(SOURCE INFORMATION Opens)

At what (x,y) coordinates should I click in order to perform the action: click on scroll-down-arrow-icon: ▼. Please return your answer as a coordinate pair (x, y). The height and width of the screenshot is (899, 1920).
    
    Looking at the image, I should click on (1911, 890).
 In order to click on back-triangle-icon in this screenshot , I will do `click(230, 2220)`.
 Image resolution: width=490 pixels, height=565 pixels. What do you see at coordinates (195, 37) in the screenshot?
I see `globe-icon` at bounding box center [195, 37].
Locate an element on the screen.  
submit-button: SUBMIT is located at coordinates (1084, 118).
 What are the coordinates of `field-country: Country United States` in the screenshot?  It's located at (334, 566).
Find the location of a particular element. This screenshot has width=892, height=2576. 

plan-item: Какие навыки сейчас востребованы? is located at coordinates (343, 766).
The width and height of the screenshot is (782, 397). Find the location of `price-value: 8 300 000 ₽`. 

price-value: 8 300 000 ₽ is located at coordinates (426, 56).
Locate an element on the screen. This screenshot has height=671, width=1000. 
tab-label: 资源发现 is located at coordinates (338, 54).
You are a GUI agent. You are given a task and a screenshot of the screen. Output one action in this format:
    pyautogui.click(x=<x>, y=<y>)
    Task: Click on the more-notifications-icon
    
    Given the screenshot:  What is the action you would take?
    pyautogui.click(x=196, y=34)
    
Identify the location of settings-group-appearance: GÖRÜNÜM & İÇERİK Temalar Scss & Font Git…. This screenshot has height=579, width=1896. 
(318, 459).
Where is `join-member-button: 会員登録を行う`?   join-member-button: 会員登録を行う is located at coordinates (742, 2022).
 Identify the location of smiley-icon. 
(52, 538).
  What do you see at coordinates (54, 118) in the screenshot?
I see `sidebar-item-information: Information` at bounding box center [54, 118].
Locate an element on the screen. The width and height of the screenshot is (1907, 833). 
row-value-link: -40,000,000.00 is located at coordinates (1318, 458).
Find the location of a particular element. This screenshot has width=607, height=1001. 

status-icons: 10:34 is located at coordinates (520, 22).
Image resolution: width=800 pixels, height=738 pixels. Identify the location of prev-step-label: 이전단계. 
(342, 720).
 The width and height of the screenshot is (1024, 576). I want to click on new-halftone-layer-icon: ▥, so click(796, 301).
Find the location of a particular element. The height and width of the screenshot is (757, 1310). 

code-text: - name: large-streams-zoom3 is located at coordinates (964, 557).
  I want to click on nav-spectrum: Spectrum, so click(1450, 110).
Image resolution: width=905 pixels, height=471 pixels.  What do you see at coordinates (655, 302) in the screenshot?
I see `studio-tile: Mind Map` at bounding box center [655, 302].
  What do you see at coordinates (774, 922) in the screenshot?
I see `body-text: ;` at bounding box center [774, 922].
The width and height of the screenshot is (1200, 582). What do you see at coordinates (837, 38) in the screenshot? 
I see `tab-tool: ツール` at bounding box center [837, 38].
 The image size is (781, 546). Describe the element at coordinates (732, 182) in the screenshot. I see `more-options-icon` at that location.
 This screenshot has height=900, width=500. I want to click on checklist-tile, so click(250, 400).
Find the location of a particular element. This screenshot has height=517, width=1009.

(SOURCE INFORMATION Closes)

§ TASK GOAL
Reproduce the rows from the start through the line with "Looking at the", switching "coordinate pair" to "point" and leaving everything else unchanged.

§ RESULT
At what (x,y) coordinates should I click in order to perform the action: click on scroll-down-arrow-icon: ▼. Please return your answer as a point (x, y). The height and width of the screenshot is (899, 1920).
    
    Looking at the image, I should click on (1911, 890).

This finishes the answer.